Text and item location entries
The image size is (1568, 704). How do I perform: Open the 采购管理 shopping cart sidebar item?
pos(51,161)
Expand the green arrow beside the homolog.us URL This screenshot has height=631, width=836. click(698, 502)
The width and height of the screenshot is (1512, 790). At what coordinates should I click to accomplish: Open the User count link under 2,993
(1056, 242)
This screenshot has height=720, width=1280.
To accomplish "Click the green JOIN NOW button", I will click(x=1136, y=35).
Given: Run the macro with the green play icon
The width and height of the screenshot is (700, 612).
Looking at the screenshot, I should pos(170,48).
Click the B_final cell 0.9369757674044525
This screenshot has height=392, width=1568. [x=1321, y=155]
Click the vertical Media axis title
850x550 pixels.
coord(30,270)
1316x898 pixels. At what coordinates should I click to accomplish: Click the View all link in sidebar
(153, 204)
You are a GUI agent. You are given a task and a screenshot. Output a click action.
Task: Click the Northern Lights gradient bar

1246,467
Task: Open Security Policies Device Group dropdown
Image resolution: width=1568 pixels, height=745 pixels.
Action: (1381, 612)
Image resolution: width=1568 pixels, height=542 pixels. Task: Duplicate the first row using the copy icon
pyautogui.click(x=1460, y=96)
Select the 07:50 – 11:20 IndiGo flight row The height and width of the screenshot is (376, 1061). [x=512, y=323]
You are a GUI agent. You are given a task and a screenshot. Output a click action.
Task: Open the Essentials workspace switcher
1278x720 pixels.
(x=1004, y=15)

### WHAT THIS TASK INVOLVES
Please rewrite all the records above, renaming every "green" to "blue" and leaving everything else unchanged.

### SOLUTION TO THE EXERCISE
The image size is (1568, 704). How do I perform: Open the 采购管理 shopping cart sidebar item?
pos(51,161)
Expand the blue arrow beside the homolog.us URL This screenshot has height=631, width=836. click(698, 502)
The width and height of the screenshot is (1512, 790). At what coordinates should I click to accomplish: Open the User count link under 2,993
(1056, 242)
This screenshot has height=720, width=1280.
To accomplish "Click the blue JOIN NOW button", I will click(x=1136, y=35).
Given: Run the macro with the blue play icon
The width and height of the screenshot is (700, 612).
Looking at the screenshot, I should pos(170,48).
Click the B_final cell 0.9369757674044525
This screenshot has height=392, width=1568. [x=1321, y=155]
Click the vertical Media axis title
850x550 pixels.
coord(30,270)
1316x898 pixels. At what coordinates should I click to accomplish: Click the View all link in sidebar
(153, 204)
You are a GUI agent. You are given a task and a screenshot. Output a click action.
Task: Click the Northern Lights gradient bar

1246,467
Task: Open Security Policies Device Group dropdown
Image resolution: width=1568 pixels, height=745 pixels.
Action: (1381, 612)
Image resolution: width=1568 pixels, height=542 pixels. Task: Duplicate the first row using the copy icon
pyautogui.click(x=1460, y=96)
Select the 07:50 – 11:20 IndiGo flight row The height and width of the screenshot is (376, 1061). [x=512, y=323]
You are a GUI agent. You are given a task and a screenshot. Output a click action.
Task: Open the Essentials workspace switcher
1278x720 pixels.
(x=1004, y=15)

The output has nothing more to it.